俺様黒王子とニセ恋!?契約
『なにあれ~』と言いながらコソコソと道場から出て行く生徒。
『すごい、カッコいい……』と本当に呼吸を鎮めて微動だにせず見学する生徒。
ほんのわずかでも人垣の厚みが減ったせいで、私はようやく道場のど真ん中、的に向かう射手の姿を目にすることが出来た。


その瞬間、バシッと胸を射抜かれたような気がした。


それまでの射手と位置を交替して的に向かって一礼する姿。
一喝した瞬間を見ていないけれど、あの声を発したのは彼だと一目瞭然だった。


道衣に袴姿の長身。
色素の薄い茶色い髪がほんのちょっとアンマッチだけど、とにかく所作も佇まいも洗練されて美しくて、彼の周りの空気が凛と張り詰めた――。


そんな瞬間を目にしてしまった気分だった。


『あ~、今日は見学ありがとうございます。俺は弓道部部長の静川です……』


部活の説明を始めた部長さんの声が、どれだけのギャラリーの耳に届いていただろうか。
少なくとも私は、ギリッと弓をしならせて、矢を番える彼の凛々しい姿から目を離せなかった。

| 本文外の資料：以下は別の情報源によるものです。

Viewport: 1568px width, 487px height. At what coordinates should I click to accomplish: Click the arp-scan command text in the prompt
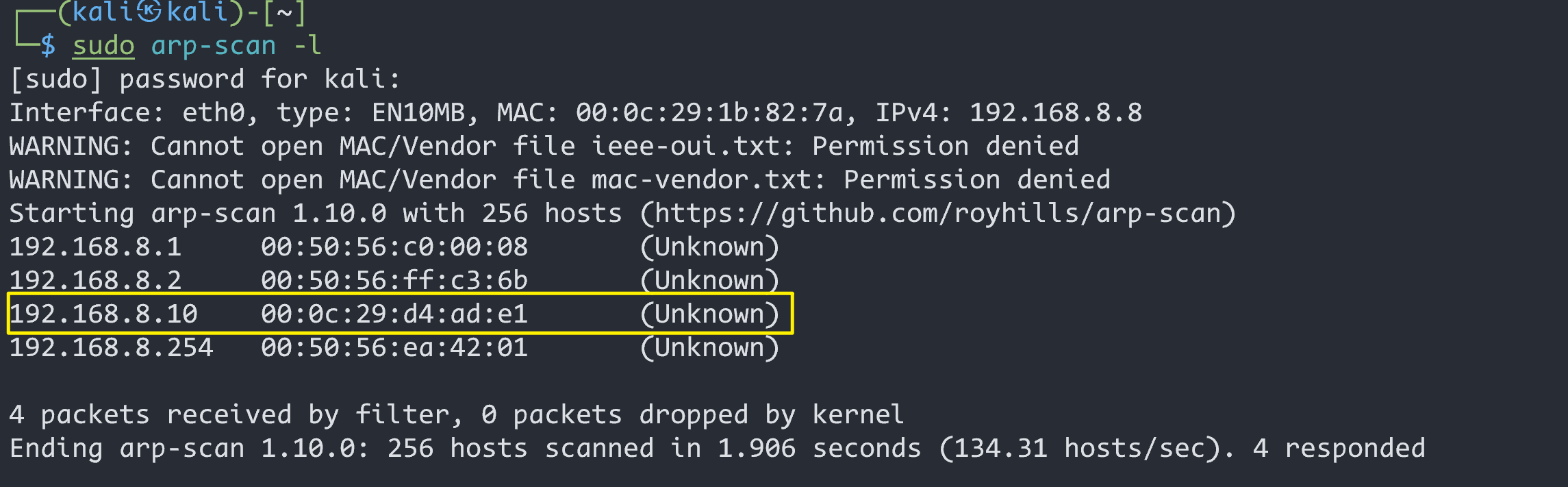point(214,46)
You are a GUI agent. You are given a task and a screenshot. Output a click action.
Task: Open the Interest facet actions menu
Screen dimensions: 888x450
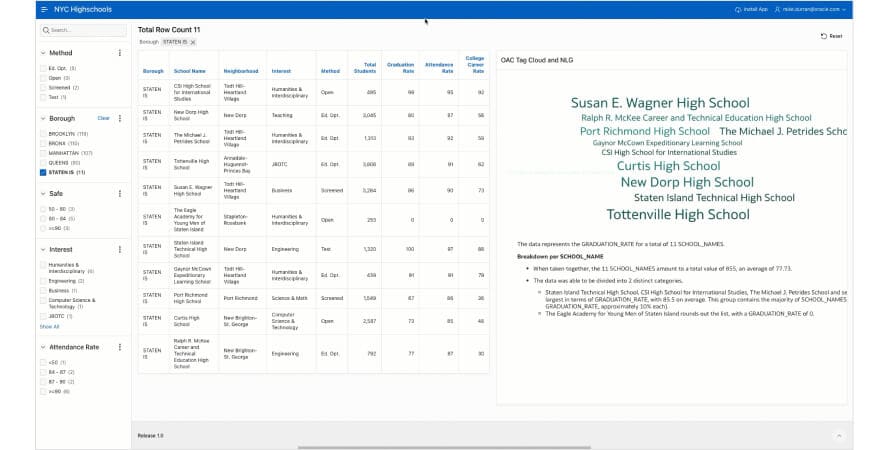120,249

さっきの不遜な一喝も、彼が真剣に弓道と向き合っているからこそだろう。


『ほらね! あれが南高が誇る和服の王子様だよっ』


隣で、私を連れて来てくれたクラスメイトが少し弾んだ声で囁くのが聞こえた。
うん、と短い返事を出来たかも覚えていない。


あの時、私のハートは盗まれた。
一目惚れってやつだったのかもしれない……。